The potential restrictions were proposed by Oregon biologists responding to the results of the 2004 fishing season when the majority of spring chinook harvested from the Columbia River were caught in the five miles immediately downstream of Bonneville Dam. The 2004 recreational fishery closed below Bonneville Dam before the end of April.
Potential options include reducing the daily bag limit to one adipose fin-clipped chinook per day and/or reducing the number of fishing days to fewer than seven days a week.
The Commission also supported efforts to reduce impacts to steelhead and wild chinook from commercial boats through the use of specialized nets and observers on board the boats.
Oregon Department of Fish and Wildlife biologists Friday provided the Commission an updated estimate of expected returns. The 2005 pre-season forecast predicts that 254,100 "upriver" spring chinook will enter the Columbia River and 116,900 spring chinook are destined for the Willamette River. In 2004 the actual run size was 221,600 upriver spring chinook and 143,700 Willamette River spring chinook.
Final decisions on the 2005 spring chinook harvest seasons will be made by the states of Oregon and Washington at the Columbia River Compact meeting at 10 a.m., Friday, Jan. 28, 2005, at the Water Resources Education Center in Vancouver, Wash.
Spring chinook provide tremendous economic benefit to both the commercial and sport-fishing industries because the meat is prized for its flavor and it is the first fresh non-farmed salmon of the season to reach barbecues and specialty markets.

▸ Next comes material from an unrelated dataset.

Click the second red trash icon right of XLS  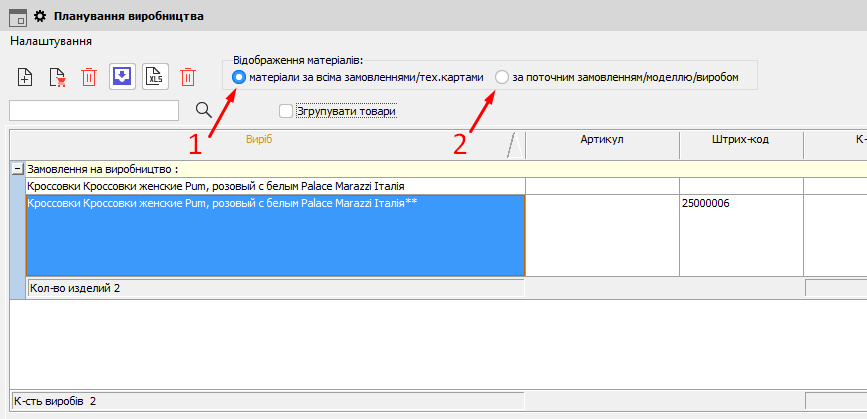coord(187,77)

The Columbia River spring chinook fishery is managed to allow the harvest of hatchery fish while protecting salmon runs that are protected under the federal Endangered Species Act. The sport fishery for the Columbia River is limited to a 1.2 percent "impact" to spring chinook listed as threatened under the federal ESA. Commercial fishery impacts are limited to 0.8 percent. "Impacts" are the unintended mortalities associated with handling and releasing wild fish.